## Estratto del testo
========================================

La deontologia è nata per proteggere gli ordini, non i pazienti. E forse ci vorrebbe un codice deontologico che ci dica come non fare una brutta figura online

L’altra notte non riuscivo a dormire e mi sono messa a guardare i profili di alcuni medici su Instagram. Il primo forse mi è comparso perché avrò detto o cercato qualcosa che aveva a che fare con la categoria, precipitandomi nell’inferno delle verità: balletti mentre spiegano qualche intervento chirurgico, magari ancheggiando su sfondi luccicanti; conteggio dei follower e conseguente celebrazione; montaggi con ambizioni da Pietro Scalia; domande e risposte per insufficienti mentali con cuoricini e altre emoji; i classici “prima e dopo” con brame artistiche.

 

Non è la prima volta che mi sento mia nonna ma è forse la prima volta che penso di aver ragione nel voler buttare il modem di questi qui (non è vero, ma più ragione delle altre volte che ho borbottato “troppo tempo libero”). E mi viene voglia anche di mettere l’equivalente del lucchetto al telefono della nostra adolescenza: solo mezz’ora al giorno, solo pochi dati da poter usare (non abbastanza per caricare queste imbarazzanti coreografie). Mi fanno lo stesso effetto quasi tutte le psicologhe dell’internet (declino al femminile perché mi è capitato di vedere più femmine, ma il ridicolo non è una prerogativa di genere).

 

Mi chiedo: ma davvero siete disposti a pagarle? Davvero non pensate “ma è meglio la cartomante sotto casa”? Mi chiedo: ma il vostro ordine professionale cosa dice? E’ una domanda retorica e per me stessa. E mai come in questo momento capisco che cosa volesse dire che la deontologia è nata per proteggere l’ordine e mica i pazienti (fino alle storie di Instagram e a TikTok il mio romanticismo medico era sopravvissuto nonostante gli agguati, adesso è in frantumi). Mi chiedo anche se davvero abbiamo bisogno di un codice deontologico che ci dica come non fare una brutta figura.

========================================

## Dati registrati
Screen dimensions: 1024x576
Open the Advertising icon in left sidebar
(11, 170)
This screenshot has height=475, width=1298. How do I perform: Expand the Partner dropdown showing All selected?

========================================

## Dettagli del compito
Riporta parola per parola il passo dell'estratto sui medici nei social che comincia con "L’altra notte non" e prosegue fino a "con brame artistiche.".

## Soluzione del compito
L’altra notte non riuscivo a dormire e mi sono messa a guardare i profili di alcuni medici su Instagram. Il primo forse mi è comparso perché avrò detto o cercato qualcosa che aveva a che fare con la categoria, precipitandomi nell’inferno delle verità: balletti mentre spiegano qualche intervento chirurgico, magari ancheggiando su sfondi luccicanti; conteggio dei follower e conseguente celebrazione; montaggi con ambizioni da Pietro Scalia; domande e risposte per insufficienti mentali con cuoricini e altre emoji; i classici “prima e dopo” con brame artistiche.